**KUTIPAN TEKS**

◇ ◇ ◇

Last Updated on 11 months by Mas Herdi
Sebelum social media, ketika ada orang yang tidak senang entah itu dengan orang lain atau dengan sesuatu, basically pilihan mereka terbatas. Antara ngomong langsung, curhat ke teman, atau diam saja.
Sekarang pilihannya sangat beragam, mute story, block, delete contact, deactivate socmed, delete profile picture, sampai nge-cancel.
Ada juga yang bilang kalau seperti itu dewasa, minimalizing distraction, acknowlegde feeling, self-love dan sebagainya.
But should it be the way?
Aku yang Sejati
Apa bedanya kita dengan anak umur 5 tahun?
Anak 5 tahun punya permen kamu rampas, pasti dia akan menangis sejadi-jadinya, seakan-akan dunianya hancur, sedih hingga menusuk ke sanubari.
Tapi kalau kita, kadang kita simpen makanan di kulkas buat nanti, tapi dimakan orang lain. Atau kelupaan sampai kadaluarsa. Most of us kebanyakan akan brush it off. Yaelah bisa beli lagi.
Along time “permen” itu bisa berubah menjadi apapun, harta, keluarga, mimpi2 kita, waktu kita, hal2 yang kita anggap berharga, even nyawa kita. Dan to be fair, semua itu bisa hilang atau diambil sewaktu-waktu. Saat itulah kita dihadapkan kepada pilihan, should I cry havoc like 5 years old. Atau ada cara lain dalam meresponnya?
Dimasukkan ke Hati
Banyak orang langsung act upon their emotion, ketika ada trigger. Gila orang ini flexing banget, block. Pendapatnya ga sejalan ama gw, mute. Aneh banget sih jadi orang, delete contact. Temen2 udah pada sukses, gw gini2 aja, deactivate soc med. That means they put their heart up front. Yang menjadi tameng buat menghadapi gempuran2 itu adalah hatinya, ya pasti hati yang akan jadi korban. Hati yang bakal jadi sakit, perasaan kita tersakiti hingga kita membenarkan hal2 itu. Padahal yang seharusnya kita jadikan perisai adalah…
Logic and Reasoning
Try apply logic before emotion. Saya percaya, andaikan ada dua orang di situasi yang sama, status yang sama, koneksi yang sama, outcome nya pasti berbeda. Misal kamu memiliki semua yang dipunya Nadiem, belum tentu the outcome is NGojek. Bisa saja kamu gagal, bisa saja kamu lebih sukses. Itu semua depens on how you respond. How your thought process, karena kalau logikamu tidak benar dalam merespon masalah, maka hatimu yang akan kena direct hit, hatimu yang akan jadi korban.
The Observing Me
Bagian ini adalah level berikutnya dari mengaplikasikan logika dan reasoning saat menghadapi trigger masalah.
Yaitu dengan mencoba detach dari apa yang kita rasakan, dan menjadi pengamat.
Pengamat yang mengamati apa yang terjadi, apa yang kita rasakan.
- Oh ternyata aku lagi marah.
- Look I’m jealous again.
- Lapar, haus, sedih, senang, dan sensasi lainnya
Lama kelamaan kita akan faham, bahwa sesungguhnya bukan “Aku” yang merasakan semua itu. Tapi jasad kita yang merasakan, badan kita, jasad yang “Aku” miliki.

◇ ◇ ◇

**DATA TERSEDIA**
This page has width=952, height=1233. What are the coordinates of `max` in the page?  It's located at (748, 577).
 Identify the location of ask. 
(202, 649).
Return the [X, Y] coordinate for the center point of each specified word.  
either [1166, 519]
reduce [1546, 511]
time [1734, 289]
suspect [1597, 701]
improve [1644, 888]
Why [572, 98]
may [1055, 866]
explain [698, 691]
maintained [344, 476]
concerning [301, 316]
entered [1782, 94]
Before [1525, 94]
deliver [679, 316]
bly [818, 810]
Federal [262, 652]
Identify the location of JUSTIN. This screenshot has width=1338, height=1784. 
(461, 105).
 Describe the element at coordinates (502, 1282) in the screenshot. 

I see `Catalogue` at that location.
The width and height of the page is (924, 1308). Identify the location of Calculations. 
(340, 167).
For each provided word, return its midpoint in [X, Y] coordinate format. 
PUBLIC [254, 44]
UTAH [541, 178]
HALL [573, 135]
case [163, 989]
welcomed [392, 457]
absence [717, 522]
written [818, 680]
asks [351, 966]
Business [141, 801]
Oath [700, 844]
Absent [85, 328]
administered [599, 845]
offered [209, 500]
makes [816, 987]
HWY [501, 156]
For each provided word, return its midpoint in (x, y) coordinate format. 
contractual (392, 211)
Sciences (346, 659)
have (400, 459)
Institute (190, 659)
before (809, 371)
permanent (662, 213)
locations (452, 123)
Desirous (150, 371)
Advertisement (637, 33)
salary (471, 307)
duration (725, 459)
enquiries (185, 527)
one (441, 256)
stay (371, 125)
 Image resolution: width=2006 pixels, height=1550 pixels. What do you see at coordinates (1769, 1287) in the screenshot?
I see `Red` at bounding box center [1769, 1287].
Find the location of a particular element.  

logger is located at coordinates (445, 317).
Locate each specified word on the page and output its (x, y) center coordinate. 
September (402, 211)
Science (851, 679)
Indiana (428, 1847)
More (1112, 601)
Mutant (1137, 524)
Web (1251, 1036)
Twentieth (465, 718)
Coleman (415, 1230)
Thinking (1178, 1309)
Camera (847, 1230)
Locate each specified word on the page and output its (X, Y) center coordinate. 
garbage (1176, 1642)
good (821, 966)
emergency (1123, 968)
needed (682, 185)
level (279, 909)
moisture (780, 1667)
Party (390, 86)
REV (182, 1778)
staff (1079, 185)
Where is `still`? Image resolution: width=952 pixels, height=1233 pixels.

◇ ◇ ◇

**TUGAS**
Tuliskan kembali bagian kutipan teks yang diawali kata-kata "Aku yang Sejati" dan diakhiri "lain dalam meresponnya?", dengan menukar "permen" menjadi "mainan".

**HASIL PENGERJAAN**
Aku yang Sejati
Apa bedanya kita dengan anak umur 5 tahun?
Anak 5 tahun punya mainan kamu rampas, pasti dia akan menangis sejadi-jadinya, seakan-akan dunianya hancur, sedih hingga menusuk ke sanubari.
Tapi kalau kita, kadang kita simpen makanan di kulkas buat nanti, tapi dimakan orang lain. Atau kelupaan sampai kadaluarsa. Most of us kebanyakan akan brush it off. Yaelah bisa beli lagi.
Along time “mainan” itu bisa berubah menjadi apapun, harta, keluarga, mimpi2 kita, waktu kita, hal2 yang kita anggap berharga, even nyawa kita. Dan to be fair, semua itu bisa hilang atau diambil sewaktu-waktu. Saat itulah kita dihadapkan kepada pilihan, should I cry havoc like 5 years old. Atau ada cara lain dalam meresponnya?